「信念の魔術」(第10回に掲載)の教えの「念い(想い)は実現する」で、会社設立は実現させてくれましたが、継続する事の念いは足りなかったみたいです(笑)。
小さな部屋でも机ひとつ、自分ひとりは結構広く感じました。社員とビルの下で会って「おはようございます」と言っても、入る部屋は別々でした。「社長、頑張ってる?」はかなりキツい冗談でした。何せ彼らは製造発売元の社員であり、私はそこの小さな代理店の社長さんなのです・・・。車はなく、机はその会社の好意でひとつ借りました。
仕事は1日2台の浄水器を紙袋に入れて、売り歩くことです。ちなみにその会社は百貨店や生協に製造販売する形式を取っていましたので、私のような立場は初めてだったらしいです。その会社から見れば大阪進出で人の採用をしなければいけないときに、7人もの社員を入れてくれて、しかも社長は自分ひとりで売って歩くというのだから、相手側から見てリスクのない存在だったのでしょう。さらに社長と言ってもたかだか24歳の若者だから、ダメなら採用しようとでも思っていたかもしれません。
とにかく電車に乗り、紙袋に2台の浄水器を入れて歩いた訳です。正直、「オレは何をしているのか」と思いました。確かに会社は倒産していないが、その体は成していなく、実態的には会社でも何でもないのです。ちなみに名刺には何と、そこの会社の社名が書いてあり、部署は第二課となっていました。当然、小さなオフィスに三愛精神の社訓など、掲げられる筈もありません。

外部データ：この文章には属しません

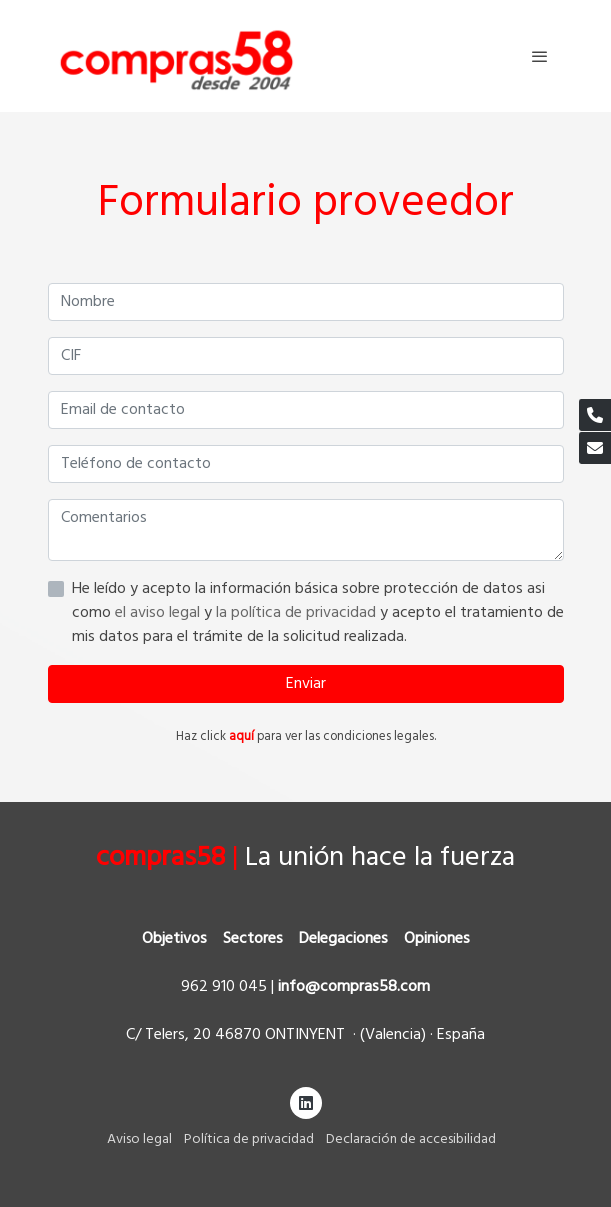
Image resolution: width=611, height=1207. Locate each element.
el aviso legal (159, 613)
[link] (176, 56)
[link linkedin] (306, 1102)
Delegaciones (343, 939)
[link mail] (595, 448)
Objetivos (174, 939)
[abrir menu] (540, 56)
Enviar (306, 684)
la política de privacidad (298, 613)
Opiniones (437, 939)
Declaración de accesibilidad (411, 1139)
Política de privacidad (249, 1139)
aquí (241, 736)
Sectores (253, 939)
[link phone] (595, 415)
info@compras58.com (354, 987)
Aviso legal (139, 1139)
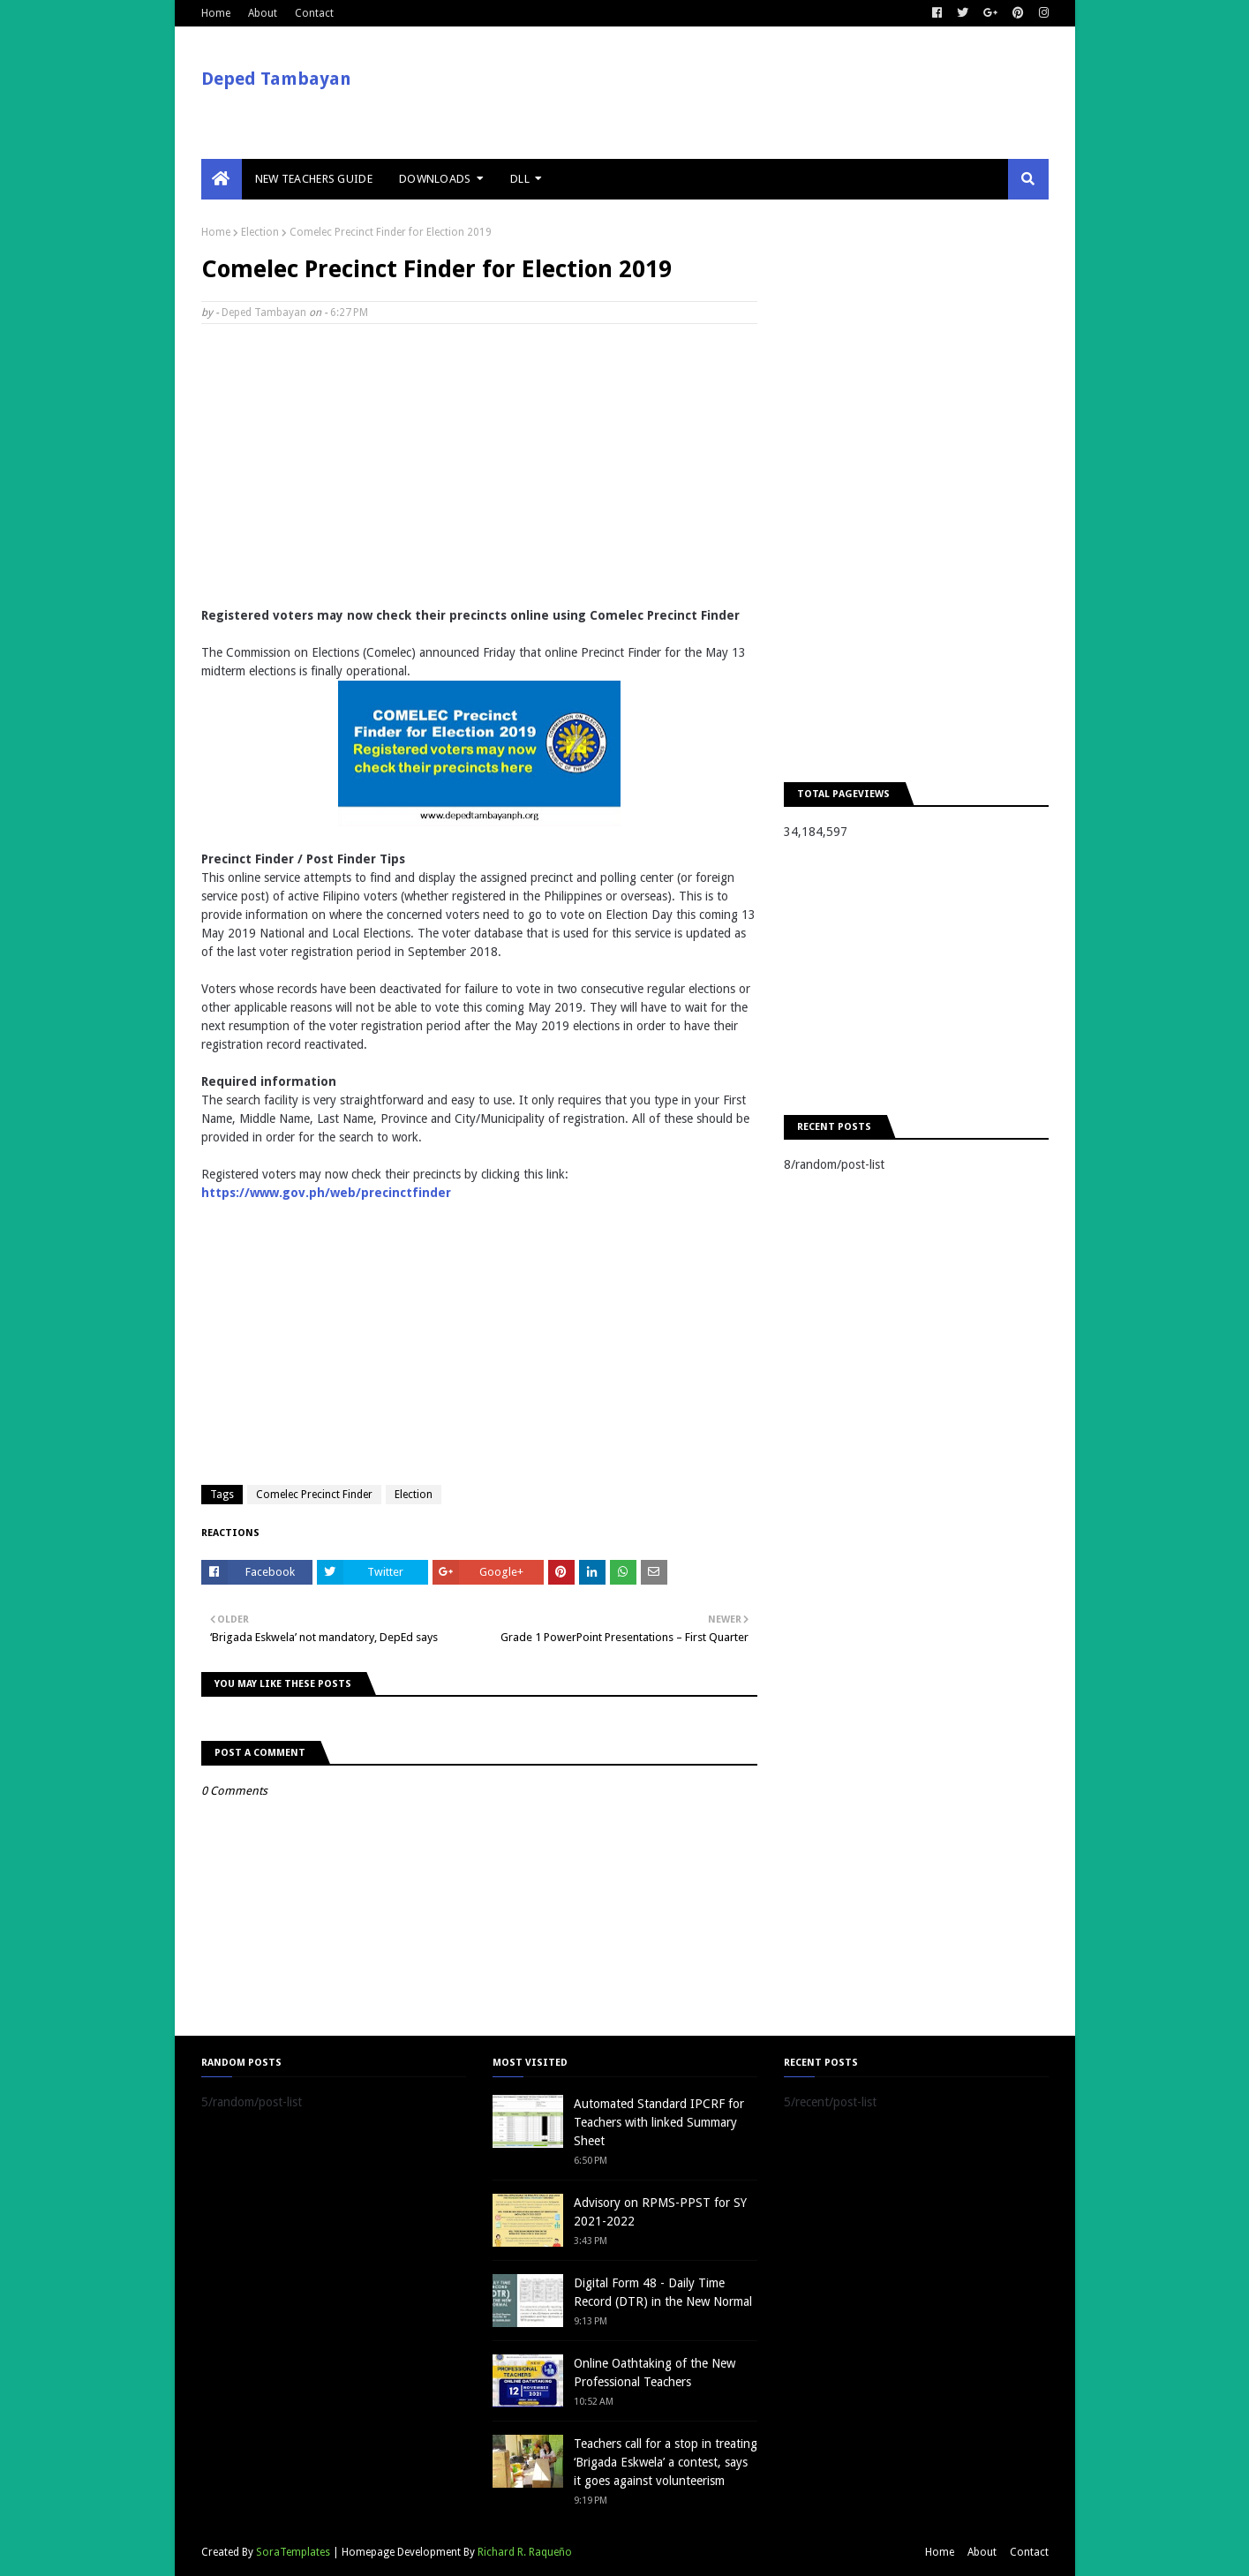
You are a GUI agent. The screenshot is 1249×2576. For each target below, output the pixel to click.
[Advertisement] (479, 465)
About (262, 13)
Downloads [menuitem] (435, 178)
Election (260, 232)
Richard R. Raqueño (525, 2552)
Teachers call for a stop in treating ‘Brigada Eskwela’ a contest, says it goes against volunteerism (665, 2462)
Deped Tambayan (276, 78)
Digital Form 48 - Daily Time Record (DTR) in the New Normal (663, 2292)
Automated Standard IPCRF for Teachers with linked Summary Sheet (659, 2122)
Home (215, 13)
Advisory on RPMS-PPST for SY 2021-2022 (660, 2212)
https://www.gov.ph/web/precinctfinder (326, 1193)
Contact (314, 13)
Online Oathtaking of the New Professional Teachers (654, 2372)
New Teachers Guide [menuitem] (313, 178)
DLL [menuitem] (520, 178)
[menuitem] (221, 179)
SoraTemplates (293, 2552)
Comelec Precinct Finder (314, 1494)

名前も実態も完全に、そこの会社に取り込まれている形でした。こんな事なら英会話の教材を売っていたときと、何も変わっていません。むしろカッコイイオフィスで数十名の部下がいて、収入もそれなりにあった当時のほうが良かったくらいです。
「なんじゃ、こりゃ」ってところですが、不思議な事に不満や悲観は微塵もなかったです。とにかく売って、稼いで早く部下を引き取らなければと思っていました。勿論、部下に戻ろうという気持ちがあるかないかは、知る由もありません。朝の挨拶を見る限り、そんな気持ちはなさそうですが、私ひとりがその思いでやっていました。
人間は不思議です。夢や希望が不安より大きければ、それは不安にも不満にもならないのです。若さがそうさせたのか知れませんが、ただただ会社は続けなければいけない、という思いが支えであり、未来イコール大きくなるものだと思っていた時代でした。